Figure 3. Phf5a physically associates with the Paf1 complex.

(a) Ingenuity systems-generated pathway of Phf5a interacting proteins following purification and mass spectrometry in ESCs. Solid or dashed lines illustrate established direct or indirect interactions, respectively. (b) Validation of Phf5a interactions with the Paf1 complex in ESCs using Flag-Phf5a purification. Tagged Phf5a, Wdr61 (positive control) and GFP (negative control) were transiently expressed in engineered Tet-inducible ESC lines following addition of doxycycline.
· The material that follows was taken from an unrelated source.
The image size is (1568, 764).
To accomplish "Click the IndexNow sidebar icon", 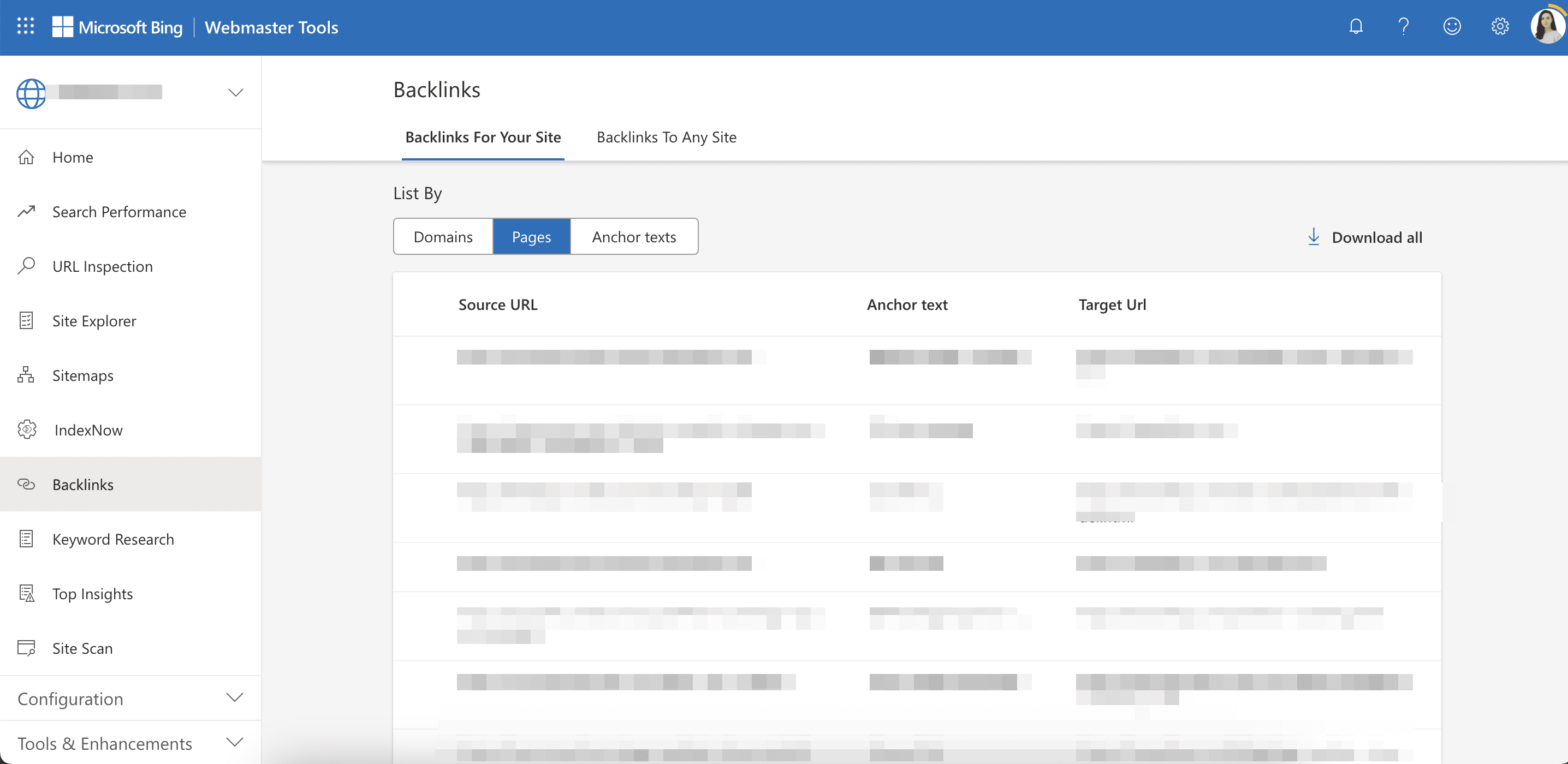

Bait proteins are tagged (marked with a star) and migrate slower than endogenous proteins (see Supplementary Figure 7). (c) Endogenous protein immunoprecipitations for Phf5a and Paf1C subunits in ESCs (see Supplementary Figure 7). (d) Paf1-complex subunits Paf1, Cdc73 and Wdr61 were cloned in HA-tag expressing vectors and subjected into in-vitro transcription and translation. Phf5a protein was expressed and purified from bacteria. In vitro binding of HA-tagged subunits and Phf5a was interrogated by a pull-down assay using HA-immunoprecipitation and western blot analysis (see Supplementary Figure 7). (e) Phf5a interacting proteins from ESCs were subjected to glycerol gradient sedimentation followed by fractionation and western blot analysis resulting in overlapping distributions of Phf5a and Paf1-complex subunits. A control analysis for GFP is shown in the lower panel. (see Supplementary Figure 7).